11                  In addition to those propositions, the Court determined that there were five further factors to which regard ought to be had.  Four of those are relevant to this proceeding.  First, that the regulator’s resources will be saved which would allow the regulator to detect other contraventions which would increase the deterrent aspect of the penalty.  Secondly, the Court is not required to limit itself to considering whether the penalty is within the permissible range.  The Court may wish to take that approach but the Court could address the appropriate range of penalty independently of the parties’ proposed figure.  Thirdly, the regulator should always justify any discounted penalty to which the regulator has agreed.  Lastly, if the Court is of the opinion that the penalty is inappropriate, it may then be appropriate to allow the parties to withdraw their consent to the proposed orders and for the matter to proceed as a contested hearing.

12                  After discussing a number of authorities at first instance, the Court concluded that there was nothing to warrant a departure from the principles which had been identified in NW Frozen Foods 71 FCR 285.

13                  It was appropriate, therefore, for the parties to agree upon a range and submit that range to this Court for its consideration.

14                  In CFMEU v Cole and Allied Operations Pty Ltd (No 2) (1999) 94 IR 231, Branson J considered the circumstances which might be taken into account when assessing a penalty under s 298U of the Act.  She said at [8]:

The following matters, which are not intended to comprise an exhaustive list, seem to me to be considerations to which the Court may appropriately have regard in determining whether particular conduct calls for the imposition of a penalty, and assuming that it does, the amount of the penalty:

(a)        The circumstances in which the relevant conduct took place (including whether the conduct was undertaken in deliberate defiance or disregard of the Act).
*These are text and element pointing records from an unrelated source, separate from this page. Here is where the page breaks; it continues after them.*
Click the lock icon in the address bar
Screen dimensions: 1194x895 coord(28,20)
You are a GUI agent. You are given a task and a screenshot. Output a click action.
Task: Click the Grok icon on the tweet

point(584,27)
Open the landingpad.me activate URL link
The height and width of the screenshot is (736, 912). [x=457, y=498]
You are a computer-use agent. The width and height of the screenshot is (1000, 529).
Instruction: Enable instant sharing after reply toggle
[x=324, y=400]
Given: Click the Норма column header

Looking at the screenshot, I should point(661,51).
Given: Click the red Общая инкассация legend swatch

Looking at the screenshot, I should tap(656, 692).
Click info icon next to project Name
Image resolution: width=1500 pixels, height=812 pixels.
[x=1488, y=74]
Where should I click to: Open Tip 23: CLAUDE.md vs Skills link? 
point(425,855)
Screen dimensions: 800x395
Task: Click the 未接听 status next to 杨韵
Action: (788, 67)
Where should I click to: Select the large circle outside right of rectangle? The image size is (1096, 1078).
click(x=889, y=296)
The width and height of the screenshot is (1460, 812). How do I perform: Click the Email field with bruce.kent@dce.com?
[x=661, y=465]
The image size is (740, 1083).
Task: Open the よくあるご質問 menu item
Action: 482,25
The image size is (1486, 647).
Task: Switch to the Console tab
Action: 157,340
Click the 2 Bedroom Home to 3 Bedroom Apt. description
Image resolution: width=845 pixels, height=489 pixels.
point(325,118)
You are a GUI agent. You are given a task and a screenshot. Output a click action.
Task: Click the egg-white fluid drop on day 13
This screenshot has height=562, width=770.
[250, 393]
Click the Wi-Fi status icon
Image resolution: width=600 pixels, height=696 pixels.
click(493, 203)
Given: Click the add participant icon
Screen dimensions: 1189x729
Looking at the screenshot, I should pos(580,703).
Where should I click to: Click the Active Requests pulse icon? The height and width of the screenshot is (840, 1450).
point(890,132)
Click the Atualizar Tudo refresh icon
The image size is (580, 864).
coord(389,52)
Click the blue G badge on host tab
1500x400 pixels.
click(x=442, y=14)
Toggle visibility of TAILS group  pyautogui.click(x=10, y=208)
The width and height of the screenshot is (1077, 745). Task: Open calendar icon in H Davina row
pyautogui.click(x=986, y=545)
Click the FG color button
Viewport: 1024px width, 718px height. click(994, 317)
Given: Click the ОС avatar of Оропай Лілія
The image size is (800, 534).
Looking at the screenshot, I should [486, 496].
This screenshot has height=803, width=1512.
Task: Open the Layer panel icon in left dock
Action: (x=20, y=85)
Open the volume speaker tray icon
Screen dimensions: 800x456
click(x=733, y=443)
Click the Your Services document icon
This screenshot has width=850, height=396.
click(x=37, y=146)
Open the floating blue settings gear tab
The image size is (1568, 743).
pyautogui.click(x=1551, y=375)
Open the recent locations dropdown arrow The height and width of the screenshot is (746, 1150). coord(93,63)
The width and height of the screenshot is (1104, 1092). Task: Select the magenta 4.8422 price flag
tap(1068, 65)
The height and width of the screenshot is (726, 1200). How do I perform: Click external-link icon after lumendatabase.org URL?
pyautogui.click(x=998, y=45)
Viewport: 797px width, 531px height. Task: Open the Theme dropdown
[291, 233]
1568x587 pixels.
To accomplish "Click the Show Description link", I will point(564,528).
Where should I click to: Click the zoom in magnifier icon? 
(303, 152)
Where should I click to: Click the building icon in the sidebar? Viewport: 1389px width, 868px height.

(b)        Whether the respondent has previously been found to have engaged in conduct in contravention of Pt XA of the Act.

(c)        Where more than one contravention of Pt XA is involved, whether the various contraventions are properly seen as distinct or whether they arise out of the one course of conduct.

(d)        The consequences of the conduct found to be in contravention of Pt XA of the Act.

(e)        The need, in the circumstances, for the protection of industrial freedom of association.

(f)         The need, in the circumstances, for deterrence.

15                  In CPSU v Telstra Corporation (2001) 108 IR 228, Finkelstein J said at [8] that the objects of imposing a pecuniary penalty may include punishment, deterrence or rehabilitation, or a combination of all three.

16                  I do not think in the case of a contravention of s 285E rehabilitation plays any real part.  I think punishment plays some part in the purpose for the imposition of a penalty, but I think it plays a lesser part than aspects of deterrence.  In my opinion, the principal reason for the imposition of a penalty in relation to a contravention of s 285E of the Act is deterrence.  The purpose of the civil penalty is to deter persons, who have been given a right to enter premises by virtue of ss 285B and 285C, from intentionally hindering or obstructing any other employer or employee.  In speaking of deterrence, I am speaking of both general and personal deterrence.  The purpose of the penalty is to deter the particular person from further contraventions of the section and to deter other like minded persons who might otherwise commit a contravention of s 285E.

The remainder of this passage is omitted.